____ Information given

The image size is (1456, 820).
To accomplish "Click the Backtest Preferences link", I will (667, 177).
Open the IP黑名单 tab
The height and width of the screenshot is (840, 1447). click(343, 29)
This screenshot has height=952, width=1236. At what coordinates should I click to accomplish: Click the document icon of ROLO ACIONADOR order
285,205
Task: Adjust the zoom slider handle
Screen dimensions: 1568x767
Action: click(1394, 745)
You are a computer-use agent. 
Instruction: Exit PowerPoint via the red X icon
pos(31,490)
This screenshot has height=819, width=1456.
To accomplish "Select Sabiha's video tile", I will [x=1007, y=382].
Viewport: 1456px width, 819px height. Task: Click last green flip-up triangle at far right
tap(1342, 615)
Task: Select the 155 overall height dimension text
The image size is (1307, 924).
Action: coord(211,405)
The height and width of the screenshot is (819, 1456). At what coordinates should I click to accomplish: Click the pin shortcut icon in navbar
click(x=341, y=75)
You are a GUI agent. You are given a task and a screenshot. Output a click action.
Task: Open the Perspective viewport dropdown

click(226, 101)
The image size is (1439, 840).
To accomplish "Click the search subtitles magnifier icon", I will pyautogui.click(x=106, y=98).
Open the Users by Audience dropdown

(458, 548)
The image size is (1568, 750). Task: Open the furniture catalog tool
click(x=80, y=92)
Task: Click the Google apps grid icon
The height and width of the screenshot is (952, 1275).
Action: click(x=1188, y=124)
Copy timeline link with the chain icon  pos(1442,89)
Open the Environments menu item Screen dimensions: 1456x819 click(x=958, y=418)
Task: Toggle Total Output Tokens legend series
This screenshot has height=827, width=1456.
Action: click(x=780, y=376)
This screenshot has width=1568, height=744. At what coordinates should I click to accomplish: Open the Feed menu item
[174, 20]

________

Goal of the exercise. Please retype every entry above exactly as it stands.

Answer area.
The image size is (1456, 820).
To accomplish "Click the Backtest Preferences link", I will (667, 177).
Open the IP黑名单 tab
The height and width of the screenshot is (840, 1447). click(343, 29)
This screenshot has height=952, width=1236. At what coordinates should I click to accomplish: Click the document icon of ROLO ACIONADOR order
285,205
Task: Adjust the zoom slider handle
Screen dimensions: 1568x767
Action: click(1394, 745)
You are a computer-use agent. 
Instruction: Exit PowerPoint via the red X icon
pos(31,490)
This screenshot has height=819, width=1456.
To accomplish "Select Sabiha's video tile", I will [x=1007, y=382].
Viewport: 1456px width, 819px height. Task: Click last green flip-up triangle at far right
tap(1342, 615)
Task: Select the 155 overall height dimension text
The image size is (1307, 924).
Action: coord(211,405)
The height and width of the screenshot is (819, 1456). At what coordinates should I click to accomplish: Click the pin shortcut icon in navbar
click(x=341, y=75)
You are a GUI agent. You are given a task and a screenshot. Output a click action.
Task: Open the Perspective viewport dropdown

click(226, 101)
The image size is (1439, 840).
To accomplish "Click the search subtitles magnifier icon", I will pyautogui.click(x=106, y=98).
Open the Users by Audience dropdown

(458, 548)
The image size is (1568, 750). Task: Open the furniture catalog tool
click(x=80, y=92)
Task: Click the Google apps grid icon
The height and width of the screenshot is (952, 1275).
Action: click(x=1188, y=124)
Copy timeline link with the chain icon  pos(1442,89)
Open the Environments menu item Screen dimensions: 1456x819 click(x=958, y=418)
Task: Toggle Total Output Tokens legend series
This screenshot has height=827, width=1456.
Action: click(x=780, y=376)
This screenshot has width=1568, height=744. At what coordinates should I click to accomplish: Open the Feed menu item
[174, 20]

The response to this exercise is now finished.